October 10, 2008 · 1 Comment

Canada’s central bank moved Wednesday to cut short-term interest rates by half a percentage point, but Canadian banks are cutting rates only half that much.

Royal Bank of Canada, Bank of Nova Scotia, Bank of Montreal, Canadian Imperial Bank of Commerce and TD Canada Trust said they will trim their prime lending rates by 25 basis points — meaning a quarter of a percentage point — effective Thursday.

The prime lending rate is what banks charge credit-worthy business customers on short-term loans. Other interest rates, including certain mortgage rates, may be linked to the prime rate but set several points higher.

Tim Hockey, CEO of TD Canada Trust, issued a statement saying his bank is doing its best to help the central bank.

“Continuing market turmoil has steadily driven up the cost of borrowing for financial institutions. This makes it challenging to match the Bank of Canada rate cut at this time,” he said.

“We recognize the efforts the Bank of Canada is making and, despite the fact that our cost of funds remains high, we have decided to reduce our rate by 25 basis points. We see this as a balanced move in managing our funds and passing along the intended benefits to our customers.”

The other banks issued one-sentence notes saying they will cut their prime rates to 4.5 per cent from 4.75 per cent, the same cut announced by TD.

The Bank of Canada, in a move co-ordinated with the U.S. Federal Reserve and other central banks, cut its target for the overnight rate half of a percentage point to 2.5 per cent. The central bank describes that rate as its key policy interest rate, signalling its intentions to credit markets.

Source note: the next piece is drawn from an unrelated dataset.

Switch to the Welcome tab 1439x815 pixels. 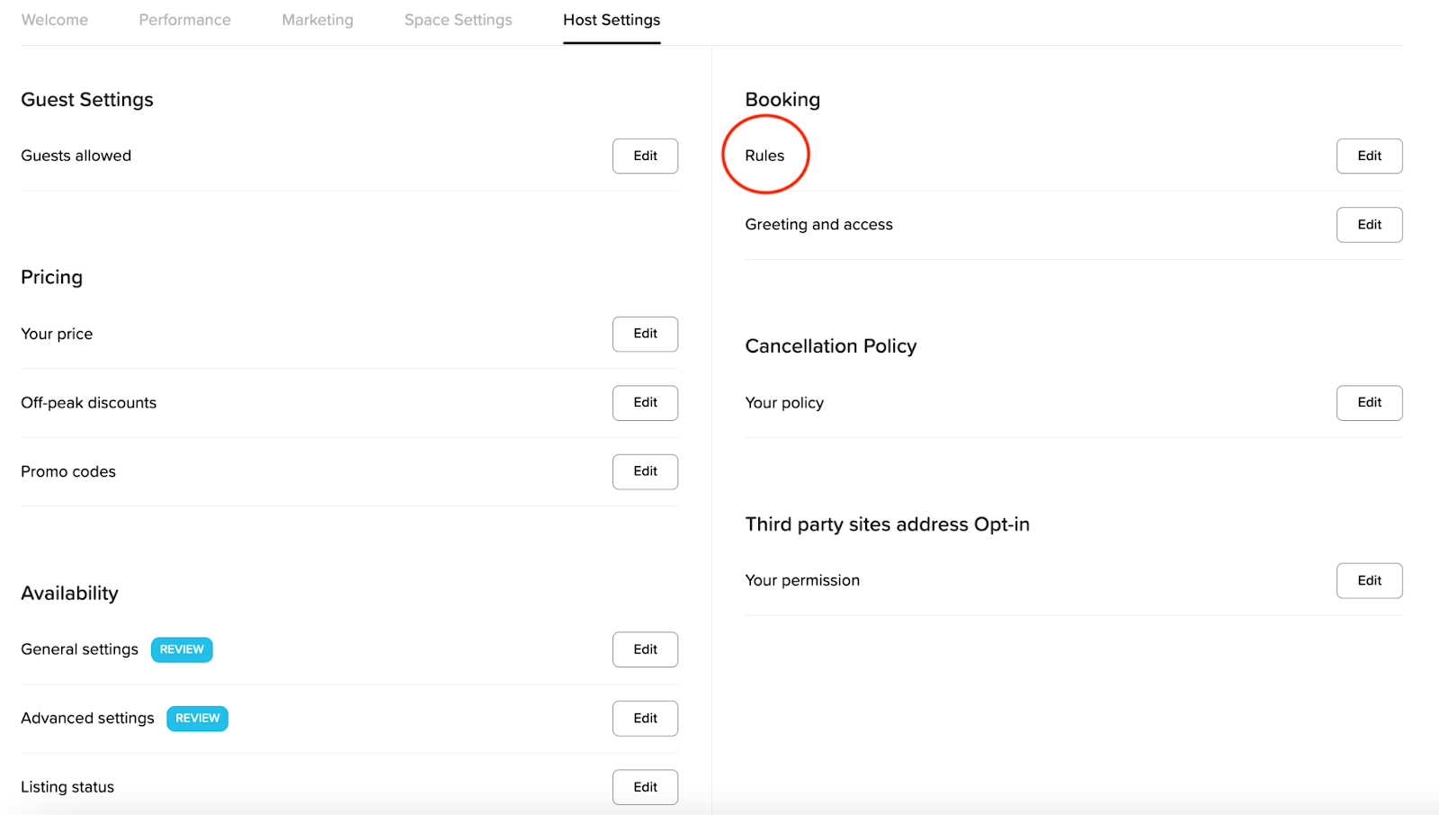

http://www.cbc.ca/money/story/2008/10/08/prime-rate.html?ref=rss&loomia_si=t

TD Canada Trust is leading the way for lending practices in Canada, with the ripple effects from Global Economic concerns tricling down it is interesting to note why the banks are only following with half of the centeral banks discount.

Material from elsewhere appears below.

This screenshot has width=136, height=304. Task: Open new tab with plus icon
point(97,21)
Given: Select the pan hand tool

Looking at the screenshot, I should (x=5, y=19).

Liquidity on the international market has lead to higher expectations for for gin investors, simply put for gin investors want a higher return on lending funds to Banks- this premium demand has forced the Canadain banks to pay higher returns in exchange for forgin cash infusions. This has the bank changing it’s pricing policys in these unprecedented times. It will be interesting to watch what other actions will be taken in the near future with regards to Mortgage rates and HELOC produts from all of the Canadian lending institutions.